On July 18, 1996, the district court entered its decision and order exonerating Consol from liability, finding that there was neither unseaworthiness nor negligence. The court found as a fact that Newman slipped and fell, and that the line was entirely cut through after the accident. This result obviated the need for the district court to decide the limitation of liability issues. Newman then appealed. We have jurisdiction pursuant to 28 U.S.C. § 1291.
On appeal Newman argues that the district court improperly forced him to stipulate that he would not claim any res judicata effect from the state court judgment; he also challenges as violative of the Seventh Amendment the denial of his motion to adopt the state jury findings. Newman also argues that the district court's factual findings on the exoneration issue were clearly erroneous. He further contends that the court's exclusion, as a subsequent remedial measure, of a Consol safety memo issued about Newman's accident was erroneous as was its denial of a motion he made to dismiss the limitation action by reason of the spoliation of evidence. He predicated the spoliation argument on the contention that if the line was cut after the accident Consol must have cut it.
This appeal highlights two areas for review. The first arises from the legal consequences flowing from the circumstance that the accident led to both state and federal court proceedings. This area is essentially legal in character. The second area of inquiry focuses on the trial itself. We have plenary review over the district court's legal determinations.

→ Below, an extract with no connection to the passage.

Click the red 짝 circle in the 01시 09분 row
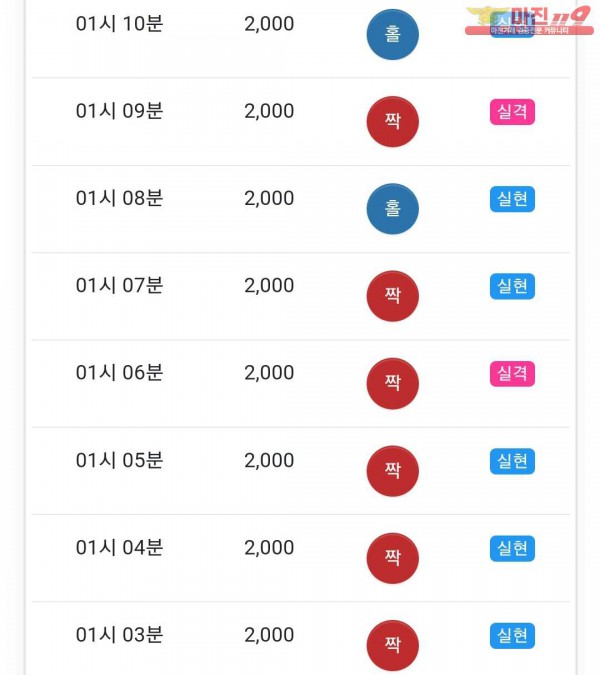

Universal Minerals, Inc. v. C.A. Hughes & Co., 669 F.2d 98, 102 (3d Cir. 1981). But we must affirm the district court's factual findings unless they are clearly erroneous. Fed. R. Civ. P. 52(a); FMC Corp. v. United States Dep't of Commerce, 29 F.3d 833, 838 (3d Cir. 1994) (in banc).
We review the district court's evidentiary rulings principally on an abuse of discretion standard. Glass v. Philadelphia Elec. Co., 34 F.3d 188, 191 (3d Cir. 1994). We exercise plenary review, however, of its rulings to the extent they are based on a legal interpretation of the Federal Rules of Evidence. Barker v. Deere and Co., 60 F.3d 158, 161 (3d Cir. 1995); Lippay v. Christos, 996 F.2d 1490, 1496 (3d Cir. 1993). We review the court's decision on the motion seeking a dismissal by reason of spoliation of evidence on an abuse of discretion standard. Schmid v. Milwaukee Elec. Tool Corp., 13 F.3d 76, 78 (3d Cir. 1994).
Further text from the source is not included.